A time when I volunteered, through the Fred Hutchinson Cancer Research Center and the University of Washington Hospitals, to participate in a double-blind, experimental HIV vaccine trial. The vaccine being tested had completed all stages of animal testing and they were recruiting for people to participate in an 18-month Phase I human trial. This is the first human testing for any drug, and they're primarily looking to evaluate the safety of the drug when given to healthy subjects.
I was an ideal candidate for them - I had none of the risk factors associated with contracting HIV - which was rare given that many people interested in participating are interested because HIV and AIDS has direct implications for them or their loved ones.
HIV vaccines aren't like typical oral or shot vaccines. In most regular vaccines, the vaccine is actually a severely weakened form of the virus itself - strong enough to elicit an immune response, but too weak to mount an attack on your system. Because HIV is so dangerous, though, vaccines have to be constructed differently. The particular kind of vaccine used in the trial I was in was a DNA based vaccine where a small piece of HIV DNA was created - a piece without the capability to reproduce itself, but hopefully with enough of the genetic characteristics of actual HIV to prompt my body to start producing antibodies.
The trial, in and of itself, was simple. It involved several blood draws and four injections of either vaccine or placebo. Neither my clinician nor I knew whether I would get vaccine or placebo - that's the double-blind part - until the study was unblinded at the end. Blood draws were usually multiple tubes drawn from my arm. Tubes were sent to various research centers around the country, including UPenn and Johns Hopkins, where they maintained living blood lines for each of the participants. My blood was tested at each draw for signs of antibodies using a standard HIV antibody test, and also for signs of the virus itself with a Western Blot test. The hope was that the vaccine would first and foremost not be dangerous or have any unbearable side effects and also produce an antibody response independent of exposure to the virus.

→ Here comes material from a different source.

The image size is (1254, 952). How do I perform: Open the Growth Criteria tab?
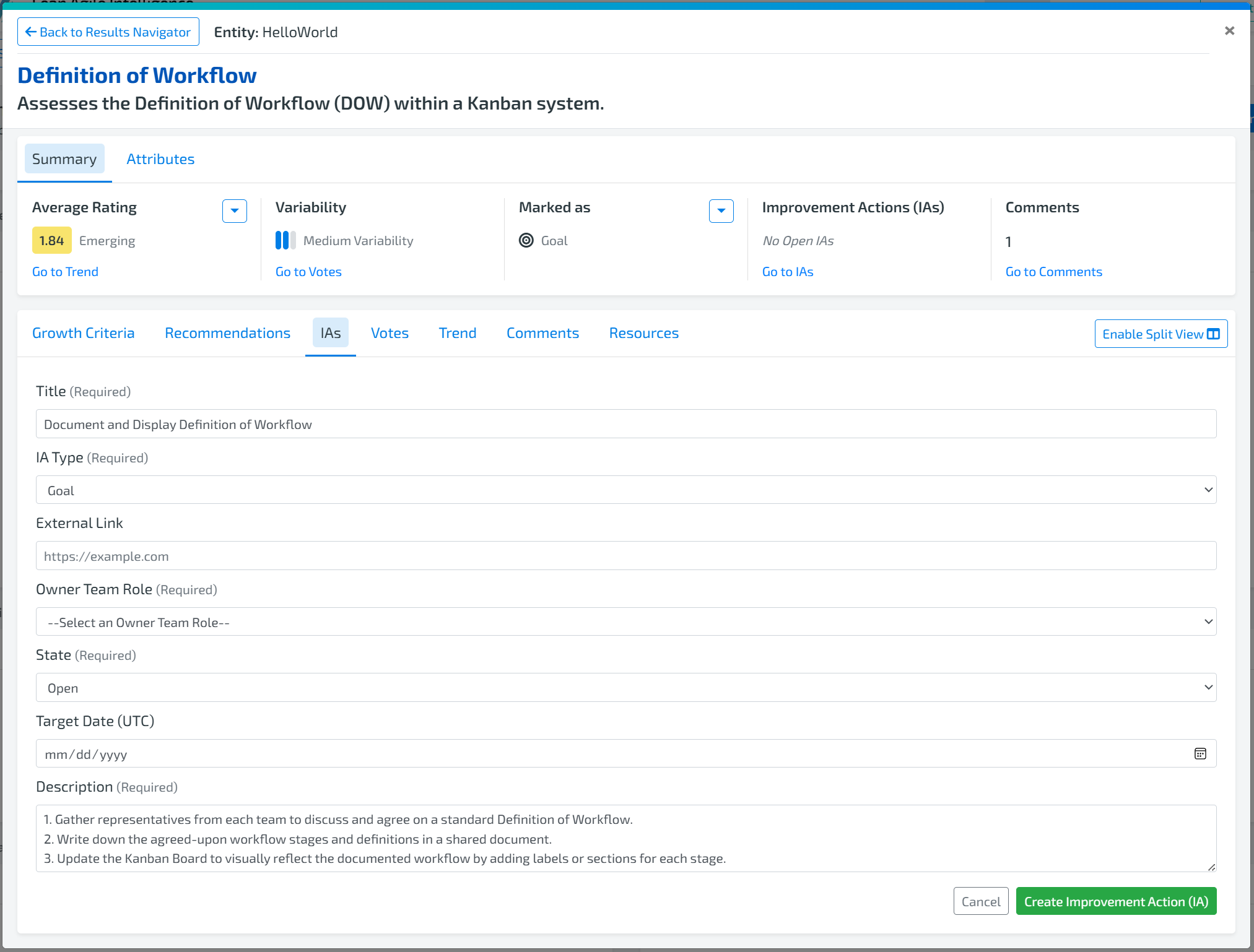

At the end of the 18 months, I was getting ready to leave Seattle for graduate school in Chicago. I found out during my last visit with my clinician that they wanted to give participants boosters of the vaccine and continue monitoring them because immune response had been less than what they'd hoped for. Because there is not an HIV Vaccine Unit in Chicago, however, I had to withdraw and did not get the booster.

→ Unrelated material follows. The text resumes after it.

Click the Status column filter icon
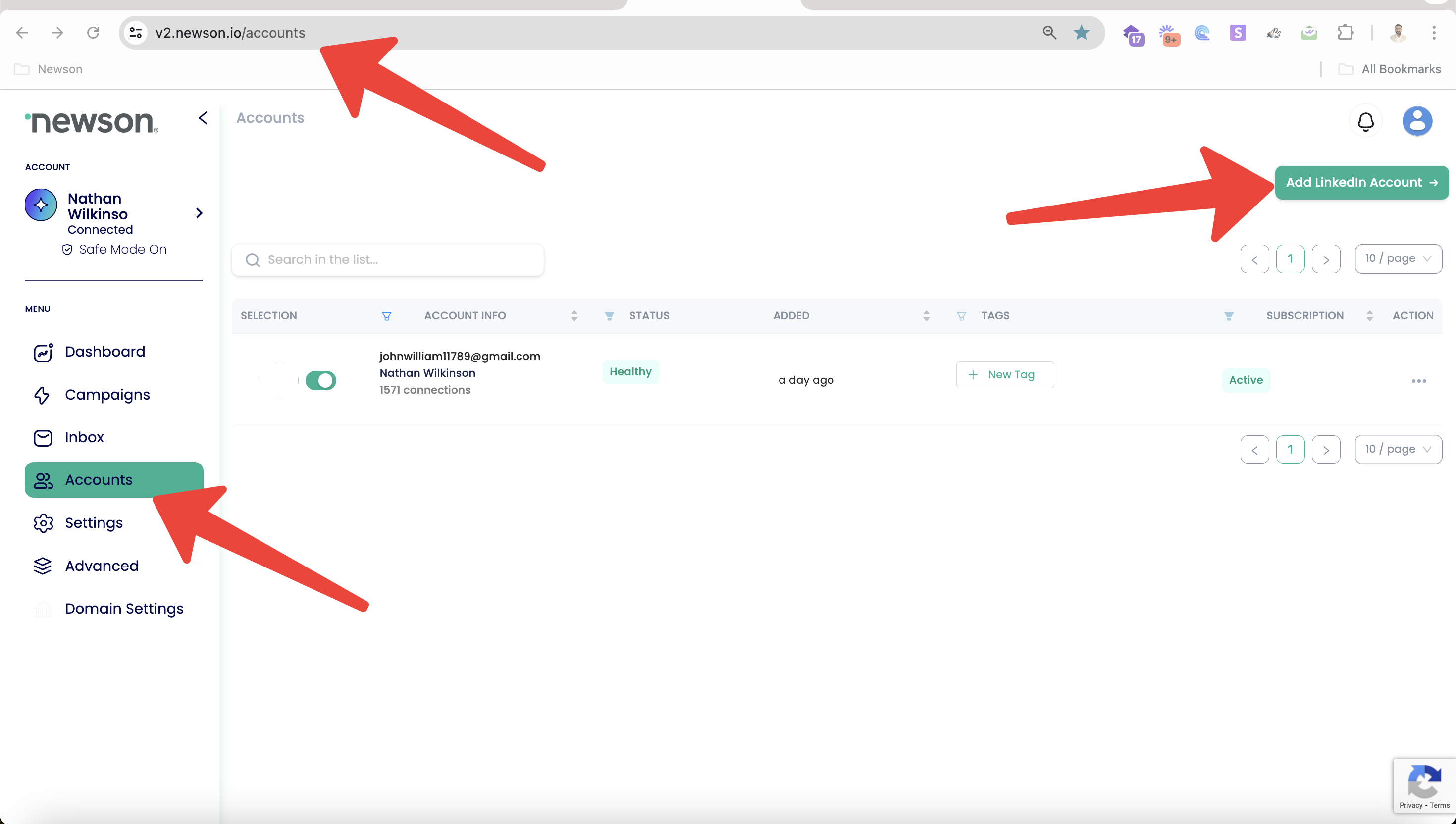Viewport: 1456px width, 824px height. [x=609, y=316]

Almost two years later, I got an email from my clinician with the unblinding information. I'd received 3 mgs of the Apollon DNA vaccine on 01/06/99, 02/03/99, 03/03/99 and 06/29/99.
Practically, there's been no lasting effect on my physical person from participating in the trial. The only point of any concern is that it's not known if, for some bizarre physiological reason, my body may at some point start producing antibodies in response to some bit of the vaccine that was dormant, but that's a very far stretch. All the same, I have an ID card from the National Institutes of Health that identifies me as a participant in an experimental vaccine trial should I ever test positive on an HIV antibody test. At that point, NIH would come in and run a Western Blot (which tests for the actual virus, not just the antibodies and therefore usually takes longer to get results from) to ensure that I don't actually have HIV. But, as I said, the possibility is so small it's almost not worth mentioning.
Psychologically, the effect has been somewhat muted. Many people react to hearing this tale with something akin to awe tinged with a fair amount of fear. I don't see my participation as anything particularly brave or outstanding. I wasn't in any danger, I was just one of many participants nation-wide in a much larger study, in an even larger drug-testing system. Even if, years from now, a viable vaccine is found that can trace some portion of it's evolution to the one I received, my contribution was infinitesimally small. *shrug*
So why then, you may be wondering, am I bothering to talk about it now? Part of it is reminiscence on my part.. Part of it regret that I'm no longer active in the AIDS service community.. Part of it is to demonstrate that you don't have to be directly effected by something to work toward resolving it. And still part of it I can't quite explain, other than that however small, it stands as my most significant contribution to fighting the spread of HIV and AIDS.